**TASK OBJECTIVE**
Filter the listing down to the lines containing the word "text".
DATA IN THIS EXERCISE START
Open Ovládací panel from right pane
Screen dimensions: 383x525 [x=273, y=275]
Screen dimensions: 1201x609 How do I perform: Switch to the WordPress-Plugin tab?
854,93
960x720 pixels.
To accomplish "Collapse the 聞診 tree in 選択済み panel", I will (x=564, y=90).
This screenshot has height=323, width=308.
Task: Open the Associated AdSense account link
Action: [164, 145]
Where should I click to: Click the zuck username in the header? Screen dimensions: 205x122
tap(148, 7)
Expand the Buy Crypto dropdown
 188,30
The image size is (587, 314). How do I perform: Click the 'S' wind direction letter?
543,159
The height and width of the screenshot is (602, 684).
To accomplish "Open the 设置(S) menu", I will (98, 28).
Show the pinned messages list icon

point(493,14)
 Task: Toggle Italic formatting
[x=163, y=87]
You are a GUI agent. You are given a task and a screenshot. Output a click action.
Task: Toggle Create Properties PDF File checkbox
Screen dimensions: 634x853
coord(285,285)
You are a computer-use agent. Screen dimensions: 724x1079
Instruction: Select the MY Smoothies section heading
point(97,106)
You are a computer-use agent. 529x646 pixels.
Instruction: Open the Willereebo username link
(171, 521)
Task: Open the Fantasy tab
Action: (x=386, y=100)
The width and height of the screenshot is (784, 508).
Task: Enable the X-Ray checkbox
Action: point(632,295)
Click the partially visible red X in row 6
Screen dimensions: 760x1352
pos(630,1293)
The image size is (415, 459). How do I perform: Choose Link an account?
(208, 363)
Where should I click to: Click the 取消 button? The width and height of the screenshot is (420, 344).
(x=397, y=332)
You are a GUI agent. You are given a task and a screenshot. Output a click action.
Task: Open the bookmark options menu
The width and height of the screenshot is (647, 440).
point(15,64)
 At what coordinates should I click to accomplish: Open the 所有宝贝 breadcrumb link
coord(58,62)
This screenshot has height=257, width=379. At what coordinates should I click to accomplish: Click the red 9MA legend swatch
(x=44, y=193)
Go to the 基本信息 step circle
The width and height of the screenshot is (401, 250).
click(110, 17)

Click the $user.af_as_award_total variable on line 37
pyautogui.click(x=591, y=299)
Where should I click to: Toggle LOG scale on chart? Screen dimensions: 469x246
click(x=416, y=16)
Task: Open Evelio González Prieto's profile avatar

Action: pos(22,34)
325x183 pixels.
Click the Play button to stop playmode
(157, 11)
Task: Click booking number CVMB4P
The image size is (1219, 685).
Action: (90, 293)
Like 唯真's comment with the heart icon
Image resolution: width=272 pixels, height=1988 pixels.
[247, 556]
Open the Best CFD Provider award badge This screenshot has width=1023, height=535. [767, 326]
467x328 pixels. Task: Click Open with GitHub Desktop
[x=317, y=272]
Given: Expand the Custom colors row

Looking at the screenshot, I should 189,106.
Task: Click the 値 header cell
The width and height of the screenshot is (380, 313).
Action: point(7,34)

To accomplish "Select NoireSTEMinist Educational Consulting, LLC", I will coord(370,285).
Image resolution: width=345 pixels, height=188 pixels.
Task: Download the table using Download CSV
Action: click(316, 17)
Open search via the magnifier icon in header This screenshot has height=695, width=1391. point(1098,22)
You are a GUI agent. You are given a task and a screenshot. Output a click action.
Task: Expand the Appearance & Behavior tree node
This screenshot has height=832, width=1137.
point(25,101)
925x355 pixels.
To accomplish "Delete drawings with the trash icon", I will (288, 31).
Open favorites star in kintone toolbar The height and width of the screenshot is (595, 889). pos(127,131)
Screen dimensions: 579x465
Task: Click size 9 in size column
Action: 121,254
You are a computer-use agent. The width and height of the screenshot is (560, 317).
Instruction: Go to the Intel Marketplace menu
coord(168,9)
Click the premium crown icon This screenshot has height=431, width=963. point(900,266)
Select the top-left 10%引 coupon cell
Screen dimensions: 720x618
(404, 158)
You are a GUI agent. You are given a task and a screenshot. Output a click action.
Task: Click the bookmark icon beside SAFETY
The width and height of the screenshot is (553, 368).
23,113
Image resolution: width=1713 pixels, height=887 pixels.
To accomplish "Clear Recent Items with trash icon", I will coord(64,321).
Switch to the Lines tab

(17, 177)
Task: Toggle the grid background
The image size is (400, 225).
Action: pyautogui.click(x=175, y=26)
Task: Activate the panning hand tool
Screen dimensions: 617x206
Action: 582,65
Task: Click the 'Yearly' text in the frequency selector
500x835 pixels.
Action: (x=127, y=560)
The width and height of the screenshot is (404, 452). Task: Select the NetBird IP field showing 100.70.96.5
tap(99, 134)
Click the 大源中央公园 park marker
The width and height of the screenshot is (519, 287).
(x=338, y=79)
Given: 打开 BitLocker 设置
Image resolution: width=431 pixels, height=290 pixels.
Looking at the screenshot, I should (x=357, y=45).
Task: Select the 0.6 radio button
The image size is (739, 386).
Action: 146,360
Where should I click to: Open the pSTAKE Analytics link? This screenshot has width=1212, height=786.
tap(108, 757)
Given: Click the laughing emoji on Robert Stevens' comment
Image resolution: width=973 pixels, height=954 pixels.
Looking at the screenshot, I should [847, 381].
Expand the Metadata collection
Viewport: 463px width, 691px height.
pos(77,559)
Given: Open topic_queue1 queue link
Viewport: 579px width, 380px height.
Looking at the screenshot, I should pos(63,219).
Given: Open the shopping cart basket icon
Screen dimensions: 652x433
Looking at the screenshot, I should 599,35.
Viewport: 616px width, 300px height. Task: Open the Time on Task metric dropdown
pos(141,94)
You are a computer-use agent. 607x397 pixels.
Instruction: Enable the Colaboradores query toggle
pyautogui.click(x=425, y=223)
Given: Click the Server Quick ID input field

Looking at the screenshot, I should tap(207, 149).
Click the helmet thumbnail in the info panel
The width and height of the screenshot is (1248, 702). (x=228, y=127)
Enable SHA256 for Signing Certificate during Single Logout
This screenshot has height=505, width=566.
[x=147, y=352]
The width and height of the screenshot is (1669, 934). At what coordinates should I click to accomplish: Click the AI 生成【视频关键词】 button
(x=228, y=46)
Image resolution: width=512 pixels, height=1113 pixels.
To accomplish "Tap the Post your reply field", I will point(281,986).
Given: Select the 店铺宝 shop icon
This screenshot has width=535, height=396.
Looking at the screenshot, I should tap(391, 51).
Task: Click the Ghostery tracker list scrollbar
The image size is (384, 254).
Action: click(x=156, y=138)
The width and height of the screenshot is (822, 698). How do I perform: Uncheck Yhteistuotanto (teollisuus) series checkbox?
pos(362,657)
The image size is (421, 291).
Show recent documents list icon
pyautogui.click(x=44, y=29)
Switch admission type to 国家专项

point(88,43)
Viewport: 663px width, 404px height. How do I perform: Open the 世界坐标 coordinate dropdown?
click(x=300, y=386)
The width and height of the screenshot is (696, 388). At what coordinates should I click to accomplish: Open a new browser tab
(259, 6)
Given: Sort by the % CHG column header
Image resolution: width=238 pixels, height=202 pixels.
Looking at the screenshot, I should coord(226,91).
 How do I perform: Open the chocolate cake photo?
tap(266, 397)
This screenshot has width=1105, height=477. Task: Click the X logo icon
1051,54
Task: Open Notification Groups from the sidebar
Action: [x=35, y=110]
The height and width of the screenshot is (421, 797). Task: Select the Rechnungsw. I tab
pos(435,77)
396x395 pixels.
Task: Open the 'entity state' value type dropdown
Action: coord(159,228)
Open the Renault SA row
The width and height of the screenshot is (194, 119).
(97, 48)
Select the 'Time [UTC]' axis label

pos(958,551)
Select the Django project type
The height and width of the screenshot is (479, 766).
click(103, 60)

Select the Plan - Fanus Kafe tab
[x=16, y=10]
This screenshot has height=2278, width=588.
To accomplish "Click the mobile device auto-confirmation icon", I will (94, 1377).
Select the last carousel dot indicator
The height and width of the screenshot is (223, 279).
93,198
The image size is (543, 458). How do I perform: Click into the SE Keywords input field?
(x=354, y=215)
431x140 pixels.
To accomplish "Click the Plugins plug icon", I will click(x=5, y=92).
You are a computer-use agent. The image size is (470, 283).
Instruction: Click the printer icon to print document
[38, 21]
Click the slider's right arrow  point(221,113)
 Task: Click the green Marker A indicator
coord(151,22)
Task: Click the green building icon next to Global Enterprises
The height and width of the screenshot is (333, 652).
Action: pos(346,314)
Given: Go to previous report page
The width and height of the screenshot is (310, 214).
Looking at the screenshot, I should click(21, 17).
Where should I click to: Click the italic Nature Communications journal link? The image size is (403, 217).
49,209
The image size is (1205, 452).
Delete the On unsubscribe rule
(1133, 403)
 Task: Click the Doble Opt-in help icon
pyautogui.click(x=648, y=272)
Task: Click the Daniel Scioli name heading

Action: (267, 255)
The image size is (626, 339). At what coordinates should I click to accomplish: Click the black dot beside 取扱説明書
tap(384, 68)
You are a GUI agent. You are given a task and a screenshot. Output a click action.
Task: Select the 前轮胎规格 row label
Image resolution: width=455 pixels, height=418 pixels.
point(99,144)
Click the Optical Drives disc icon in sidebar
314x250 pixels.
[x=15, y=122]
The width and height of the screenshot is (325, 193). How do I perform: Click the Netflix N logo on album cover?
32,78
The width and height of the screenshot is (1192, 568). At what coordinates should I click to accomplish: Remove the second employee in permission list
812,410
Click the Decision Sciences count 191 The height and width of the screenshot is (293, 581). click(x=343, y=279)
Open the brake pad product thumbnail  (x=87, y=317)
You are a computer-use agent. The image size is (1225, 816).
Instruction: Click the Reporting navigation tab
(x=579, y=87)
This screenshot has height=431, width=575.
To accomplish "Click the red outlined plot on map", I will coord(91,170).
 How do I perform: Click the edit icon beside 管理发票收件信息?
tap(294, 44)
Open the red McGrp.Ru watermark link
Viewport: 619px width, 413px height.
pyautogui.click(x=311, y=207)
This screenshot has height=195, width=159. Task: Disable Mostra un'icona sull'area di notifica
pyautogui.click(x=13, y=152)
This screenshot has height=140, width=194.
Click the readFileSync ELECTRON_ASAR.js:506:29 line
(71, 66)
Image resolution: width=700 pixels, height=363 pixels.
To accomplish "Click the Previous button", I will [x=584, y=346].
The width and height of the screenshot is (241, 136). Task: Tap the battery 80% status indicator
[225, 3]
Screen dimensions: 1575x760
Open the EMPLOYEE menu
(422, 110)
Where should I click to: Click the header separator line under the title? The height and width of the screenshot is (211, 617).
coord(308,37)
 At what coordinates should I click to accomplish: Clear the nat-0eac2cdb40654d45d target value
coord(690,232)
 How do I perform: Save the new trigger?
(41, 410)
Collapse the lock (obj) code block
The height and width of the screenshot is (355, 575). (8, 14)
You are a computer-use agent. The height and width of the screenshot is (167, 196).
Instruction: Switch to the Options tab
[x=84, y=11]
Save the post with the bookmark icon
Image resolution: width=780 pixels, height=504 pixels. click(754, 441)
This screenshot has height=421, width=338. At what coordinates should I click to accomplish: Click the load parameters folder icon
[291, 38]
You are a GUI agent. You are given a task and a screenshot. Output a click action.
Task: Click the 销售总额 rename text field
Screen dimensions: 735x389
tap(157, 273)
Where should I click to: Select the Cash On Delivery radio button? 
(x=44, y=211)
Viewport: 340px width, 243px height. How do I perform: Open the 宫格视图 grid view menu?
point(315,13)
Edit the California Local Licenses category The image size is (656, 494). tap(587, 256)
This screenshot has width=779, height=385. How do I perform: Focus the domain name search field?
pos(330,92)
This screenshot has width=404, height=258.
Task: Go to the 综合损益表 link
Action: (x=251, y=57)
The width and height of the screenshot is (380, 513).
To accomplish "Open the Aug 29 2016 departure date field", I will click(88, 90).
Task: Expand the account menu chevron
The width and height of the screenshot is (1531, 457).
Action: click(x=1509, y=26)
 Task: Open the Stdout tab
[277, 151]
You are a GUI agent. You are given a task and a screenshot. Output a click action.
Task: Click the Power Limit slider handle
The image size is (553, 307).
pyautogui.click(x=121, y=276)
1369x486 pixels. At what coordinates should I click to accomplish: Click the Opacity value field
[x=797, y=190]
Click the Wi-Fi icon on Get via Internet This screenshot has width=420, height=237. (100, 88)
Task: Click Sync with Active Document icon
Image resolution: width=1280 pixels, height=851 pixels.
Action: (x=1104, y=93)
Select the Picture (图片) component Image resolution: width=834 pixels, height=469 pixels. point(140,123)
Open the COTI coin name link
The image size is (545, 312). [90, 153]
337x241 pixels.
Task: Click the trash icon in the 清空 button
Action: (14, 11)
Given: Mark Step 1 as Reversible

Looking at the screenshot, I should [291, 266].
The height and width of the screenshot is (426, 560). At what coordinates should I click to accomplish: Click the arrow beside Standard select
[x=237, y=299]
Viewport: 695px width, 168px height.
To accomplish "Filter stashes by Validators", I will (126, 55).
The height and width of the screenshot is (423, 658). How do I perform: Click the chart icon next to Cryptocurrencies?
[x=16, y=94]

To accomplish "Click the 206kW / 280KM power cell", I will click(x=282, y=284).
DATA IN THIS EXERCISE END
**ANSWER FOR THIS EXERCISE**
Task: Click the 'Yearly' text in the frequency selector
Task: Click the 销售总额 rename text field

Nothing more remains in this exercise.